Co-sup 12

Maria Teresa Schiavino - Haïsha


postface de Rolland Caignard



Recueil composé de 22 haïshas qui présentent une forte adéquation entre haikus et images.


Scrivo haiku da molti anni. Un piccolo esercizio di concentrazione, un gioco solitario di organizzazione di parole da
annotare rapidamente sui supporti più disparati. Lo trovo utilissimo per ripulire il linguaggio di tutto quel che è superfluo, per arrivare all'essenza delle cose.

Mi piace scriverne nei gruppi, insieme ad altri hajin, lasciare che le parole vadano insieme alle altre nel flusso continuo e si perdano.

Ma nel momento in cui immagino di pubblicare i miei haiku nella loro forma poetica “pura”, l’impressione di ripetere forme usurate, di riecheggiare atmosfere già note, di misurarmi con i miei miti, mi spaventa. Come con la poesia, il rischio di fallire il senso è enorme. In tanti scriviamo haiku. Come potranno distinguersi i miei dai milioni di altri? L’esilità delle parole e della loro ombra mi paralizza.

Da molti anni, anche, prendo foto. Dovunque mi trovi, se possiedo un mezzo idoneo faccio delle foto.  È una coazione a ripetere che mi porta ad accumulare nelle memorie dei miei strumenti elettronici tante, troppe immagini di cui non so proprio cosa fare. In realtà potrebbero restare per sempre lì dove sono. Ma, in questo caso, mi spaventa l’idea che si perdano nel flusso dei tempo e dei bit. Che possano essere divorate da un virus o cancellate involontariamente da
un guasto qualsiasi, come è avvenuto. Sono immagini senza alcuna pretesa artistica, catturate solo per fermare il tempo, per prendere un appunto, per ricordare. Se le perdo, perdo una parte della mia memoria.

Anche queste immagini, per me, sono degli haiku. Lo sono nella misura in cui ne confermano la regola : una istant-poetry che coglie un momento tra i tanti di cui è formato il tempo – non il giorno, che costerebbe uno sforzo ben più grande... - ma un istante preciso, “quell’istante” unico e solo, colto e fermato nel fluire degli altri, reso provvisoriamente “eterno”: niente di diverso da uno scatto fotografico di quelli fatti cammin facendo, senza premeditazione né preparazione.

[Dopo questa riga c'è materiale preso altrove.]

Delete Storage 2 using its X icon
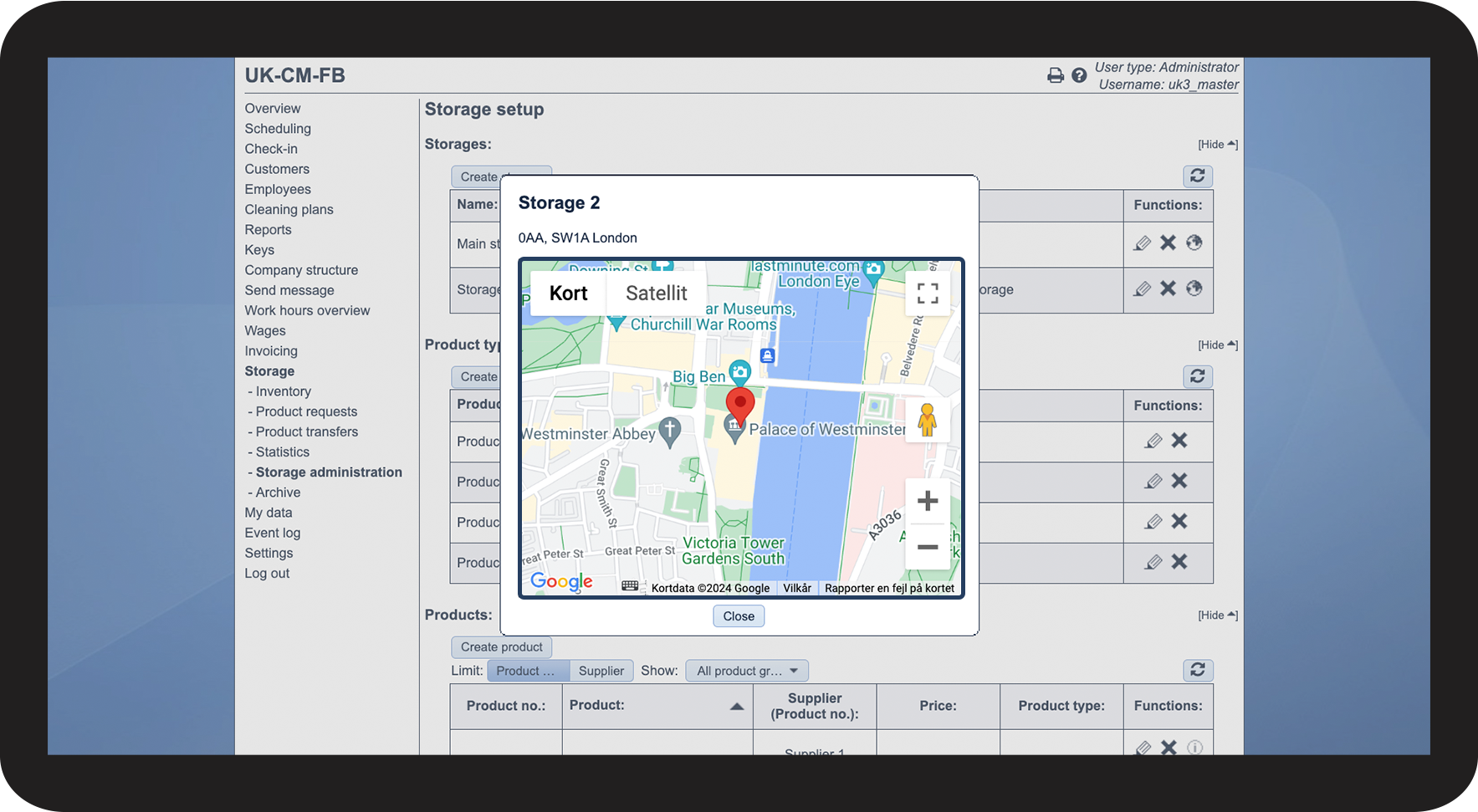This screenshot has width=1478, height=812. (x=1168, y=289)
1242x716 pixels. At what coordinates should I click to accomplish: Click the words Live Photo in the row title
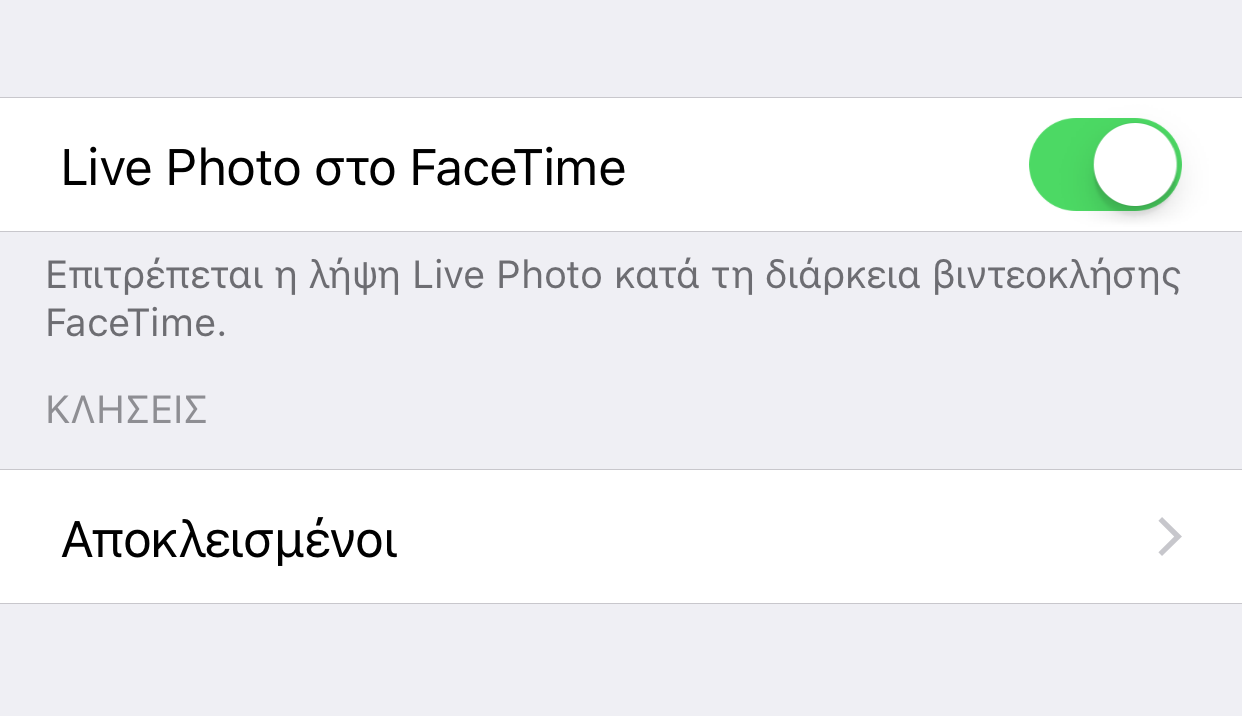[180, 168]
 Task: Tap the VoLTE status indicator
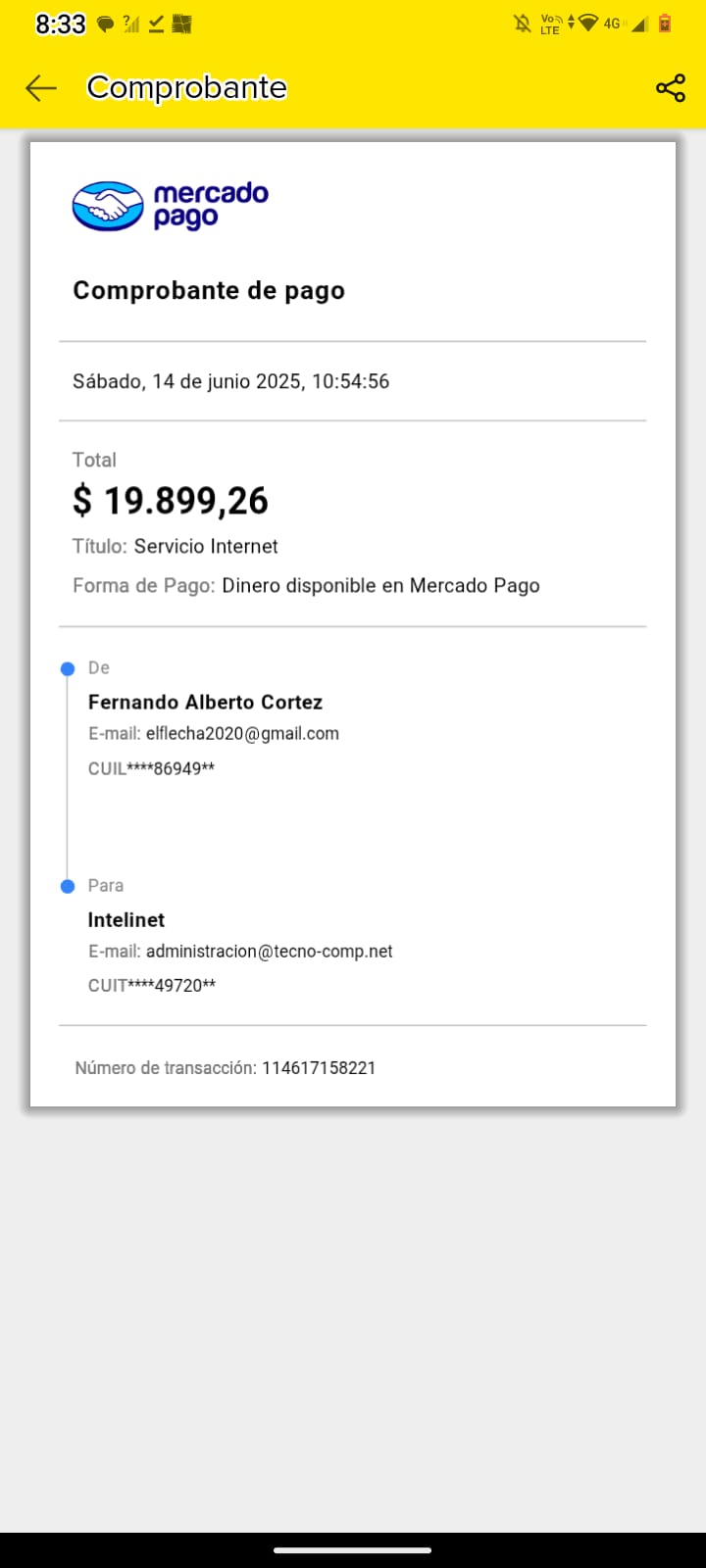pyautogui.click(x=551, y=24)

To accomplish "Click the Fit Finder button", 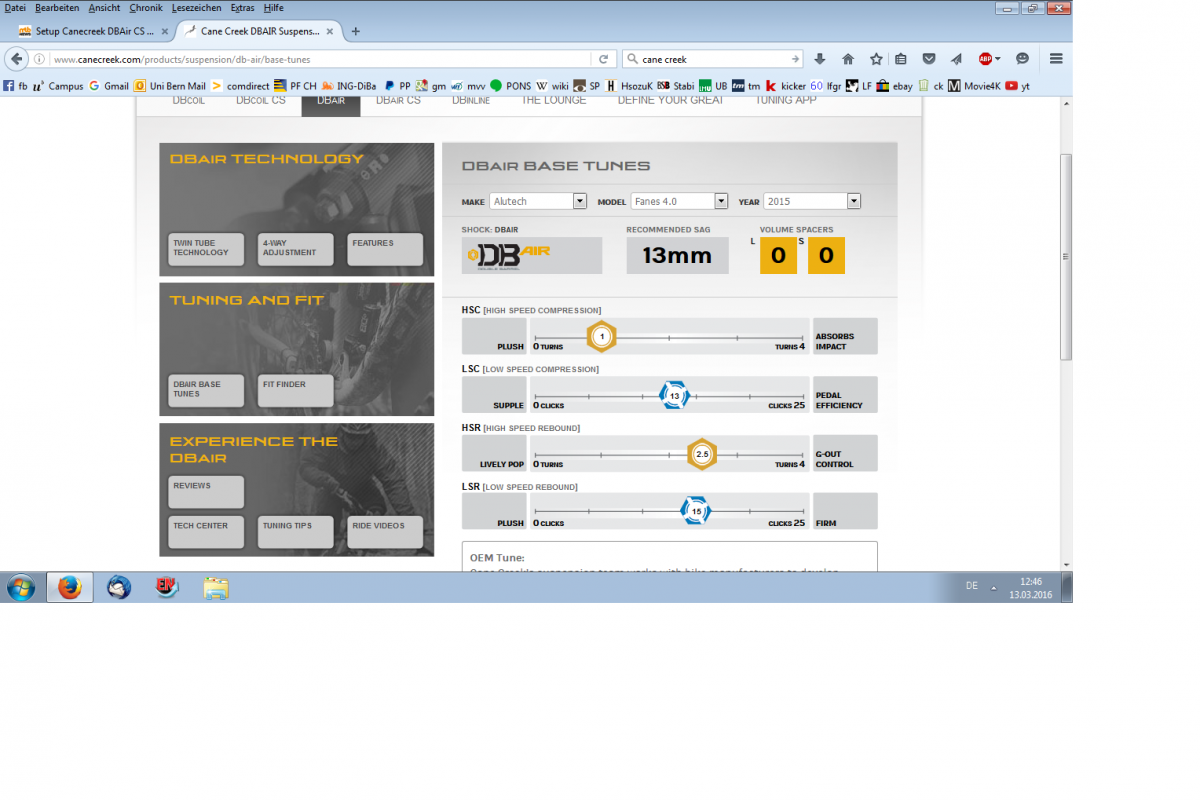I will 295,389.
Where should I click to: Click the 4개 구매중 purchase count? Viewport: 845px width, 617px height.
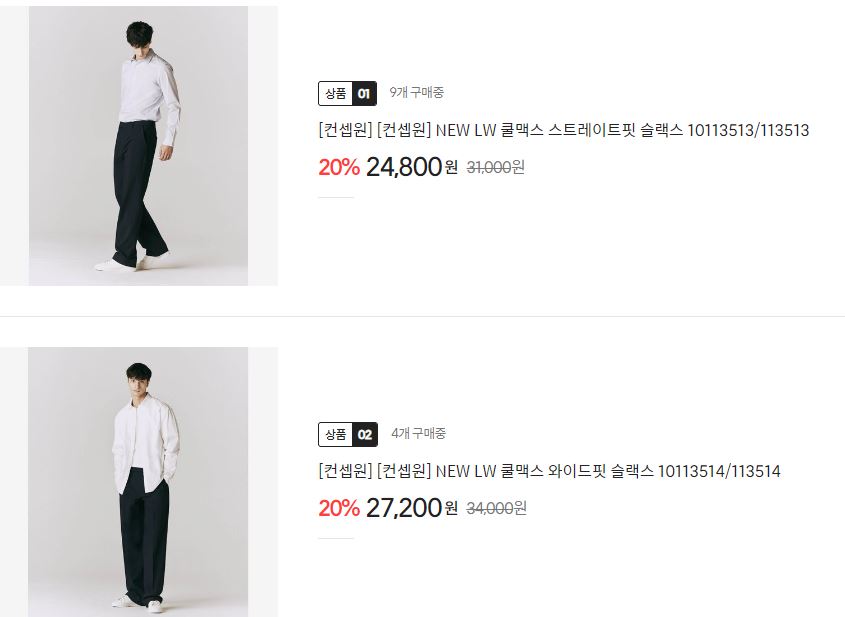pyautogui.click(x=418, y=434)
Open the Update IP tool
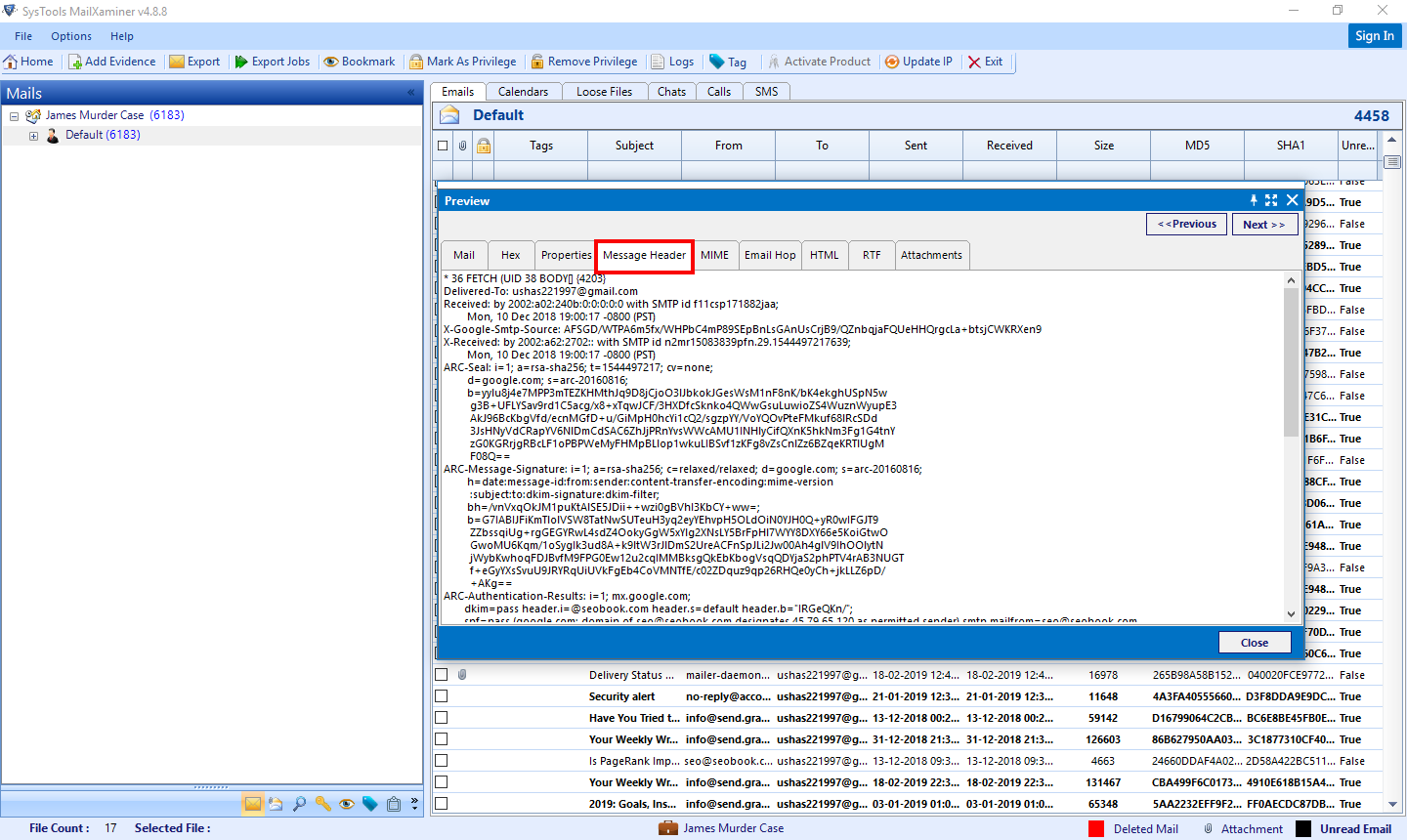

Impastare insieme parole e immagini lungo la via degli haiku diventa allora il modo per creare un corto circuito visivo in cui testo e immagini si confrontano, si confondono, diventano una cosa tutta nuova che si misura con la propria unicità, col proprio senso estrapolato.

In realtà neanche questo costituisce una novità perché molto spesso gli haiku, nel loro contesto originale, accompagnano disegni. Lo stesso maestro Matsuo Basho, probabilmente il fondatore del genere, viaggiava con l’occorrente per disegnare. Il nuovo, se c’è, è nell’utilizzo di strumenti digitali che aiutano a trasformare l’immagine.
Dunque il tentativo è quello di andare oltre gli haïku inglobandoli in forme nuove, di recuperare a un nuovo senso delle
immagini private.

Che poi non si tratti solo di haiku ma anche di tanka e senryu, questo non cambia le cose.

Le immagini sono tutte mie, tranne la famosissima “Grande Onda di Kanagawa” di Hiroshige, la penultima immagine, in libero uso su internet, di Mark Urau, e l’immagine del cimitero di Douz che non ricordo più se sia mia o della mia amica Maria Pia.